A third reason why even divine designs may appear to be less than optimal is that we are rarely in a position to fully understand all of the design objectives and constraints. This point is subtle but significant. I have sometimes thought some part of a circuit or system design was done poorly only to find out later that it was actually quite clever. I simply didn’t fully understand the intended purpose or constraints when I first looked at the system.

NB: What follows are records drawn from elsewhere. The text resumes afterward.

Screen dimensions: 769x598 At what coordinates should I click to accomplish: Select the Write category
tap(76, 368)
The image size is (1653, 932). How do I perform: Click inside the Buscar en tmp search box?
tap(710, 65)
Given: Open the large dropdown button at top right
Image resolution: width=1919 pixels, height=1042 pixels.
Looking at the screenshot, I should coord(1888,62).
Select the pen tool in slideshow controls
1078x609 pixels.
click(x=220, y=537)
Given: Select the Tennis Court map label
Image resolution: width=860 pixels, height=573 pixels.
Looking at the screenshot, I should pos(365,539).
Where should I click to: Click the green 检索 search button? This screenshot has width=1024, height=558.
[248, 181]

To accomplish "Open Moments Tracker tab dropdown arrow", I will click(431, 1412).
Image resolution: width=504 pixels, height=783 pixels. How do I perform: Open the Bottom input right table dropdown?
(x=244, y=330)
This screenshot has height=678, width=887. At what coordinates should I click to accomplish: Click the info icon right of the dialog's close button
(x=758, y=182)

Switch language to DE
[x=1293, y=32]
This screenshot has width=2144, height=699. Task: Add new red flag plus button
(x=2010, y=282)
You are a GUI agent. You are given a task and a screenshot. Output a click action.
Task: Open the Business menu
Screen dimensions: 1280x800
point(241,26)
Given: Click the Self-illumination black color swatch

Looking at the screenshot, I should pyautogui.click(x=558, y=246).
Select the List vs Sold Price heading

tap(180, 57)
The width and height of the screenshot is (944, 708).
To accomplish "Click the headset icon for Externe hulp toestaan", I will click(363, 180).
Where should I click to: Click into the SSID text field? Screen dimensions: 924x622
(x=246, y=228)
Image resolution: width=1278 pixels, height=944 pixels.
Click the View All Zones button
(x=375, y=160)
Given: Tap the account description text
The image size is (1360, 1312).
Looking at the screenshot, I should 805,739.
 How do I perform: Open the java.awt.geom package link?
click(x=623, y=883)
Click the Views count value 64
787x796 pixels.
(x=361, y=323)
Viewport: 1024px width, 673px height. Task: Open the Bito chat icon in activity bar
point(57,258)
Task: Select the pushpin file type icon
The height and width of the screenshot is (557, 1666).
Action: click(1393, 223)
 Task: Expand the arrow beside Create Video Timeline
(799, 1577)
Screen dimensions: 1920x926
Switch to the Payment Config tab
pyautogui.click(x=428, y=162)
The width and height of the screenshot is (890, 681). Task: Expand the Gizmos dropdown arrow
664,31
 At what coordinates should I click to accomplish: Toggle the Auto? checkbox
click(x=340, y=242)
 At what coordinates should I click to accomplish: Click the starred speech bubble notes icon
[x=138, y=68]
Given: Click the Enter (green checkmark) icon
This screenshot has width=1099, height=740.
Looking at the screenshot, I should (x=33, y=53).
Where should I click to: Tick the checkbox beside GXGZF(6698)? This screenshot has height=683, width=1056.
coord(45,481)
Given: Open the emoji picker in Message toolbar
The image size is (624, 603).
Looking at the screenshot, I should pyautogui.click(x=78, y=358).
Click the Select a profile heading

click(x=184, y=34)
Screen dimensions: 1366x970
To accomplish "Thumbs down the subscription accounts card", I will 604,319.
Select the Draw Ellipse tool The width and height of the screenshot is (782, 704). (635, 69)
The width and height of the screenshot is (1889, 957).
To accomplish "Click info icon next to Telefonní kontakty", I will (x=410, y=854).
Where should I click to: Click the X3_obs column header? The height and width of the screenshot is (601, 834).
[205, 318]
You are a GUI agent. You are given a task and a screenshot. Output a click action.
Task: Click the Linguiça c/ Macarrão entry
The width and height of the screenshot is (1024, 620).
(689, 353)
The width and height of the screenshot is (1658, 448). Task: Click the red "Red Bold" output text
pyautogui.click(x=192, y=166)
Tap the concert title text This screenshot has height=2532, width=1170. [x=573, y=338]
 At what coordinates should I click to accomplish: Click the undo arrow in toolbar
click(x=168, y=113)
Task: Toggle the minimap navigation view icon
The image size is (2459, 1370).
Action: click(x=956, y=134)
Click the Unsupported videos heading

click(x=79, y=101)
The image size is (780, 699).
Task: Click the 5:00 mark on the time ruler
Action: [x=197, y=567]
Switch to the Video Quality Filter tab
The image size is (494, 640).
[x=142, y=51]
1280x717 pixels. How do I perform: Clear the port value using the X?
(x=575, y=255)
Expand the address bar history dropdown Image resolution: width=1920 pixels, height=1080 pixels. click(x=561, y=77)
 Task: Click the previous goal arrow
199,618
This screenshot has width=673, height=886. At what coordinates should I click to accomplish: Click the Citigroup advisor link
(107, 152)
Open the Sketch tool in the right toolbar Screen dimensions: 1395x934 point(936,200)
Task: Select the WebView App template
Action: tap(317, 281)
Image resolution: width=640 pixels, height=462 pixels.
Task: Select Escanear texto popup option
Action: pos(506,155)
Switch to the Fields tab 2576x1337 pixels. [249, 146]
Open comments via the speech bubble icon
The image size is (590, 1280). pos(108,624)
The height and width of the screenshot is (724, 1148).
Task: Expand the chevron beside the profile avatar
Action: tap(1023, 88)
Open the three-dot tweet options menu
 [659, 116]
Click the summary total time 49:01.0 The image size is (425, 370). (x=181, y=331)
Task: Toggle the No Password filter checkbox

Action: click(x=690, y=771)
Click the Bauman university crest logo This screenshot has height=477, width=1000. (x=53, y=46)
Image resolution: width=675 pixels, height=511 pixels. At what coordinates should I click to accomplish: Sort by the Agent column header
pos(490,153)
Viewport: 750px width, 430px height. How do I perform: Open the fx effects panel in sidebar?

In an interview in Science and Spirit magazine, January/February 2000, Francis Collins, director of the National Human Genome Research Institute, said:

“It seems to me we should not make the mistake of assuming that God’s perfect will for us is biological perfection, any more than we should assume that God’s perfect will for us is the absence of suffering. It is those occasions when things aren’t perfect that we often learn the most, and when our closeness to God, which is a higher goal even than our own happiness, is most likely to come about. And so perhaps God in a merciful way speaks to us through our imperfections, and we shouldn’t neglect the significance of that. The underlying assumption that we should all be genetically perfect doesn’t necessarily make sense to me.”

I wholeheartedly agree with Dr. Collins. While we do not fully comprehend why God allows sin to exist, the Bible gives us many examples of how God uses the painful trials that result from a sinful world to bring us to a greater sense of humility and dependence on Him. We must also remember that the world we are observing is not the original creation. It is a corrupted version of the creation. I personally think that many, if not all, of the arguments made by the opponents of intelligent design would remain unchanged even if they observed the world prior to the fall. But there is still an unknown factor to deal with since we are not able to observe the original creation at this time.

In summary, the use of secondary agents (including physical laws), the re-use of common design elements, the adaptive nature of biological organisms, and the fact that we don’t fully know the purposes of the creator, all indicate that we should not expect to see designs in nature that are, from our limited vantage, optimal.

Postscript: This short essay is an expanded and more carefully crafted version of a comment that I made to Dr. Mark Ptashne at the end of his lecture “On the Evolvability of Gene (and Other) Regulatory Systems” at the Nature of Nature Conference at the Michael Polanyi Center, Baylor University, April 12-15, 2000. I was prompted to make my remarks because I heard him, and others, consistently speak of intelligent design as though it was synonymous with optimal design, where optimal is defined in the sense of being the most efficient or elegant solution for the specific task at hand. Dr. Mark Ptashne is a researcher at the Memorial Sloan-Kettering Cancer Center.